__What to do__. Lines before the one containing "Click the Border Color black swatch" are not wanted. Transcribe that line and all after it exactly, to the end of the entries.

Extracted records
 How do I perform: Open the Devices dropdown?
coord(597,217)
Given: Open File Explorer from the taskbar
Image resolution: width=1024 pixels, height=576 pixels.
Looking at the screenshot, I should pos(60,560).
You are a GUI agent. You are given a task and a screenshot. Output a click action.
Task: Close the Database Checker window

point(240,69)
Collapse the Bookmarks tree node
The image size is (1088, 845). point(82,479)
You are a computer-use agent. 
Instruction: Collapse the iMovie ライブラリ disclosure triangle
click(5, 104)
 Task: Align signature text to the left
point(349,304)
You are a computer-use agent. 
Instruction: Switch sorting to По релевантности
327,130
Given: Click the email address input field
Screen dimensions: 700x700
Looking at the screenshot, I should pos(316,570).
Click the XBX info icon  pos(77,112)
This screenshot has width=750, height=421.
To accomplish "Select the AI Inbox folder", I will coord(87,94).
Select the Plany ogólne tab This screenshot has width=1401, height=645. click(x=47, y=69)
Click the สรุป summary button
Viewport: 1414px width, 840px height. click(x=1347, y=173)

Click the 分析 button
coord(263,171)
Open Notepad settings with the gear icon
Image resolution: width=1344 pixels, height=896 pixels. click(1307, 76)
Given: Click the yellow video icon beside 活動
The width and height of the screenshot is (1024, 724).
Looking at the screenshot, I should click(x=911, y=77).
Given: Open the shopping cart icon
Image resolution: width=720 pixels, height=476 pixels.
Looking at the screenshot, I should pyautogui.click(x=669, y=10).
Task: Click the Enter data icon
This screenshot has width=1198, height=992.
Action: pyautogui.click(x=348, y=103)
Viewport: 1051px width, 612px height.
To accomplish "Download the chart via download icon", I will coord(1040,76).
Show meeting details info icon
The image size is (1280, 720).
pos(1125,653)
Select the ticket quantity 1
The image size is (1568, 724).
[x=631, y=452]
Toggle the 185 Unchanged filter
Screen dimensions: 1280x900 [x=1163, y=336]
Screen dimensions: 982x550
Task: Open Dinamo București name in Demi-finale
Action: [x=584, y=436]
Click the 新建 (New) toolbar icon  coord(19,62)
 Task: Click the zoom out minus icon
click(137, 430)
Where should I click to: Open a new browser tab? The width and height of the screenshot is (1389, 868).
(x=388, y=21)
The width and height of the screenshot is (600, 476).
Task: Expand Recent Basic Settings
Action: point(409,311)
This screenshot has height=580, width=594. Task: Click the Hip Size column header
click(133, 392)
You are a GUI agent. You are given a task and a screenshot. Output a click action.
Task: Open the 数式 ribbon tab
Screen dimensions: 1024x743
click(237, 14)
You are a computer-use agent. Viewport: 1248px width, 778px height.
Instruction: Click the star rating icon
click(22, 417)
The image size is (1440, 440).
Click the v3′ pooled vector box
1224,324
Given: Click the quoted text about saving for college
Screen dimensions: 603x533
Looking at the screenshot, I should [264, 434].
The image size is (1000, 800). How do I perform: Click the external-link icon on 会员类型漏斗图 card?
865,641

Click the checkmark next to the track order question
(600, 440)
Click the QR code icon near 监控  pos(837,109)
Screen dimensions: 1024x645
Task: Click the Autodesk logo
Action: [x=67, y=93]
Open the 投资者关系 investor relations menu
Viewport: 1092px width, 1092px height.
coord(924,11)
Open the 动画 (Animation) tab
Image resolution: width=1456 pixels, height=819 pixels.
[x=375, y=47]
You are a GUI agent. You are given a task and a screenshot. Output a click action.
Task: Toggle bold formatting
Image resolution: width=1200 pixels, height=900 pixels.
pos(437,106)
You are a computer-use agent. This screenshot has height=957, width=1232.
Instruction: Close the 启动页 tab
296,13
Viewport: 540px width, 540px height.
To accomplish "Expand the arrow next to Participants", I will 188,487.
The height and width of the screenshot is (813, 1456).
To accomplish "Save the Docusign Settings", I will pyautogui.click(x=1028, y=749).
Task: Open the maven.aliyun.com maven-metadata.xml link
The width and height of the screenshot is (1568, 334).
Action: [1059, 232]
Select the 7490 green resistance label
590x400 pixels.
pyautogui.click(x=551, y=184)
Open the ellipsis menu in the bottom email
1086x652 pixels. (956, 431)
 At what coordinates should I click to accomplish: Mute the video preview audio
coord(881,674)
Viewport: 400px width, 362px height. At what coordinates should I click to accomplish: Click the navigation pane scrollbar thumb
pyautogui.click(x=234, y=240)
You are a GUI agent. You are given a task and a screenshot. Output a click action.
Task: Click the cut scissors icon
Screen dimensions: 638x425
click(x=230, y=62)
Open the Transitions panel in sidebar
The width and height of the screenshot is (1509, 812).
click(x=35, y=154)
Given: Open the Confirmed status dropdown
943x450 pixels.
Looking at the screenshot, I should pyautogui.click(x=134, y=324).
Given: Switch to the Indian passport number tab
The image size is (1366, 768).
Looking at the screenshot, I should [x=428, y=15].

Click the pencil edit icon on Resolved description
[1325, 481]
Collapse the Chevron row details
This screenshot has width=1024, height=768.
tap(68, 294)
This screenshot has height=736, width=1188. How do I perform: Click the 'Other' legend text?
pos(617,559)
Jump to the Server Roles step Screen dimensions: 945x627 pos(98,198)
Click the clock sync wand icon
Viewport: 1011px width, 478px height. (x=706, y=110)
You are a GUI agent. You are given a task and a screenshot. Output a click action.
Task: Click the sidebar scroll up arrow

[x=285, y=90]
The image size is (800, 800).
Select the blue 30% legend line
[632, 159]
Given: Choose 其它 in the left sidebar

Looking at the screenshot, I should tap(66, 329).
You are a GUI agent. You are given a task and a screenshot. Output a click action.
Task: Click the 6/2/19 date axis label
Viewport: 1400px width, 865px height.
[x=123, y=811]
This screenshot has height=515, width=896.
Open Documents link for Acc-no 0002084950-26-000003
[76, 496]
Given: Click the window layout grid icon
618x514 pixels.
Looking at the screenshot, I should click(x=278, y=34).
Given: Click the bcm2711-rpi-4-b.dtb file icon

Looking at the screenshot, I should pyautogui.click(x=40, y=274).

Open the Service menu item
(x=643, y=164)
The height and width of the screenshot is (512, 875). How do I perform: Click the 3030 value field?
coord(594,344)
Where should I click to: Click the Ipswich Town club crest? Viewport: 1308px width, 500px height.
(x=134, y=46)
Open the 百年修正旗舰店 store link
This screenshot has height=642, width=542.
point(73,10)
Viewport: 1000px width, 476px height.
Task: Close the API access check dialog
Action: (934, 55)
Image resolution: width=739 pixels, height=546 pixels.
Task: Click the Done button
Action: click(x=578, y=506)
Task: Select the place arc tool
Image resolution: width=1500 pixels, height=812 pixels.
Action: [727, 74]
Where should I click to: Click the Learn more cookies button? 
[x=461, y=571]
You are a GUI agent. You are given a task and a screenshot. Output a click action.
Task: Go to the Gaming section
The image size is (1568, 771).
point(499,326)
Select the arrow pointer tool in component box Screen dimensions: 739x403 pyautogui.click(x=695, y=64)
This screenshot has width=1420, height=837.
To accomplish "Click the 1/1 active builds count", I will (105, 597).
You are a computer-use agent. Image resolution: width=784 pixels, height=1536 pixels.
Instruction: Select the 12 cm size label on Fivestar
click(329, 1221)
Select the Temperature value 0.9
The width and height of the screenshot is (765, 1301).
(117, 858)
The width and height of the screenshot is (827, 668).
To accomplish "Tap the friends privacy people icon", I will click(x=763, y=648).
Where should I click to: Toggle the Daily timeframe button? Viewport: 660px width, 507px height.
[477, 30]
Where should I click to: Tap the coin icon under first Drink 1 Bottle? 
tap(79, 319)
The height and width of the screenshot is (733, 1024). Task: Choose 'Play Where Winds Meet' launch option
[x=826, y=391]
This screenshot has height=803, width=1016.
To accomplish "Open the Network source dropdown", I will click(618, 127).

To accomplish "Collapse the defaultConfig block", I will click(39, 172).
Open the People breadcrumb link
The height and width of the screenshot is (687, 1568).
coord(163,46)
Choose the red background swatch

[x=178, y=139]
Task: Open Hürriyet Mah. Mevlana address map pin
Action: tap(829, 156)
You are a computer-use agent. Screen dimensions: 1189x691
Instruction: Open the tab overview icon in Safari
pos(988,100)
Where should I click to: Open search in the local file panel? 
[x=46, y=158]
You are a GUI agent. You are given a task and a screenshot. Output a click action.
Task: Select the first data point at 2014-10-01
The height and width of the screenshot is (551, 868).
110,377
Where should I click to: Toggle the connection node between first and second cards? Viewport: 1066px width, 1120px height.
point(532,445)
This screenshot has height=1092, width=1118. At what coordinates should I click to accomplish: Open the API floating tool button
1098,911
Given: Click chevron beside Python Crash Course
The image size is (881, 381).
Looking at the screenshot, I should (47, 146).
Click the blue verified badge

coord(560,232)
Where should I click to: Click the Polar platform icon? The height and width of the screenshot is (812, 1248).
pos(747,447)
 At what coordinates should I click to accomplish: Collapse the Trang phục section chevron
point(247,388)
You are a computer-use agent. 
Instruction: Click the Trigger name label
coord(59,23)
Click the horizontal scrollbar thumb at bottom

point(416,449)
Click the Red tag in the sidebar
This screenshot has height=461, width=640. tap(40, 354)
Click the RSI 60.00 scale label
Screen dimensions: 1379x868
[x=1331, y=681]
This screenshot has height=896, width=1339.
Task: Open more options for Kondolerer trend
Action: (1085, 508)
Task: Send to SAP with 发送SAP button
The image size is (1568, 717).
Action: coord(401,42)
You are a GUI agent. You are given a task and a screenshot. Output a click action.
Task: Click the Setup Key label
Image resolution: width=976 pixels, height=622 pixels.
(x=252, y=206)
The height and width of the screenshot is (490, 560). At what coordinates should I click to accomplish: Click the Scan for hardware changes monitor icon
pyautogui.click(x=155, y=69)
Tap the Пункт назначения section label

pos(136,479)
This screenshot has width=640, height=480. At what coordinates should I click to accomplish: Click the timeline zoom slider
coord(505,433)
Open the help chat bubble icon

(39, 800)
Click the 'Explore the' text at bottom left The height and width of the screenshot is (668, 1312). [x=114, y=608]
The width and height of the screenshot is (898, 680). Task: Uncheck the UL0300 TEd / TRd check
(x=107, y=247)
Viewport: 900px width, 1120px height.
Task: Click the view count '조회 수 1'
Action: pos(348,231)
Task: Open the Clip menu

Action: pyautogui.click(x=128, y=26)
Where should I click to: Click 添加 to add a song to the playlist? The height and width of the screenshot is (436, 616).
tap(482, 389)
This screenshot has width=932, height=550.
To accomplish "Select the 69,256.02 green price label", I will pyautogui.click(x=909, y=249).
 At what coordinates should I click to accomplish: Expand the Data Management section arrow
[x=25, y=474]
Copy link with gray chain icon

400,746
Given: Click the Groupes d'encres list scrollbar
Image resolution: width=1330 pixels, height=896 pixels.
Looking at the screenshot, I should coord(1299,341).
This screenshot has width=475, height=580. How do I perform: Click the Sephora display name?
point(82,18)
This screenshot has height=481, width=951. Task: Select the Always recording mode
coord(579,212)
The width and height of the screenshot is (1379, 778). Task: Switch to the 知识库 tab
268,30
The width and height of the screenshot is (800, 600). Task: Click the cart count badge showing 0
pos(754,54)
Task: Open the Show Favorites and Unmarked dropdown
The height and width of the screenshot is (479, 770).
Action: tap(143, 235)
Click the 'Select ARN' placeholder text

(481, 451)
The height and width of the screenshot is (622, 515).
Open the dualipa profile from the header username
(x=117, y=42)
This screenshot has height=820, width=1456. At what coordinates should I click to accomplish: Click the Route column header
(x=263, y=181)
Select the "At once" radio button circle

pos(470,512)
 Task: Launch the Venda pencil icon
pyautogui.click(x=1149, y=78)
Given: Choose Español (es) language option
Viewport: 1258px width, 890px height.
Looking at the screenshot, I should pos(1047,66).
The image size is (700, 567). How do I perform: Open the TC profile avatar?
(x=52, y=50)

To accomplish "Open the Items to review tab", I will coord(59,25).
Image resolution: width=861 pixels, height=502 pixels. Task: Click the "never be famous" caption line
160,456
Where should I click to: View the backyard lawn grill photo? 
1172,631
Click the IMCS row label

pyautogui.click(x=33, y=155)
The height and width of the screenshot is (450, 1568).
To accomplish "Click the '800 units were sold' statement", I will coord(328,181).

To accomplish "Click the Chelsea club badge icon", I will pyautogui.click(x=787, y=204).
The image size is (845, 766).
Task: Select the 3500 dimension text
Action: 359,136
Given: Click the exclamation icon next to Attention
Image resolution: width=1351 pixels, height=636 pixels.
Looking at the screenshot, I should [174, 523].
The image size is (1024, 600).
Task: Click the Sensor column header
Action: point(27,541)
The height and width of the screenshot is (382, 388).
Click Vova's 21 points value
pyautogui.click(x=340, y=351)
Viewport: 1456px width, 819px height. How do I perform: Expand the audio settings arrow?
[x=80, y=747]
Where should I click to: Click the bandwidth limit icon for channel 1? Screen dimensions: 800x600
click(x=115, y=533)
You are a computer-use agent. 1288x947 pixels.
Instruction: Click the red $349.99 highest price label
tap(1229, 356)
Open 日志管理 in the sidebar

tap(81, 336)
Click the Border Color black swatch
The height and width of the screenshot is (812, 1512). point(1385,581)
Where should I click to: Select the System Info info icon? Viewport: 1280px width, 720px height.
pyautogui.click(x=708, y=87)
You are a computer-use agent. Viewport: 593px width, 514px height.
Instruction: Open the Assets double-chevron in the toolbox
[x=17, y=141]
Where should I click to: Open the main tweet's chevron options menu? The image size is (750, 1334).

__Result below__.
Click the Border Color black swatch
The height and width of the screenshot is (812, 1512). point(1385,581)
Where should I click to: Select the System Info info icon? Viewport: 1280px width, 720px height.
pyautogui.click(x=708, y=87)
You are a computer-use agent. Viewport: 593px width, 514px height.
Instruction: Open the Assets double-chevron in the toolbox
[x=17, y=141]
Where should I click to: Open the main tweet's chevron options menu? The image size is (750, 1334).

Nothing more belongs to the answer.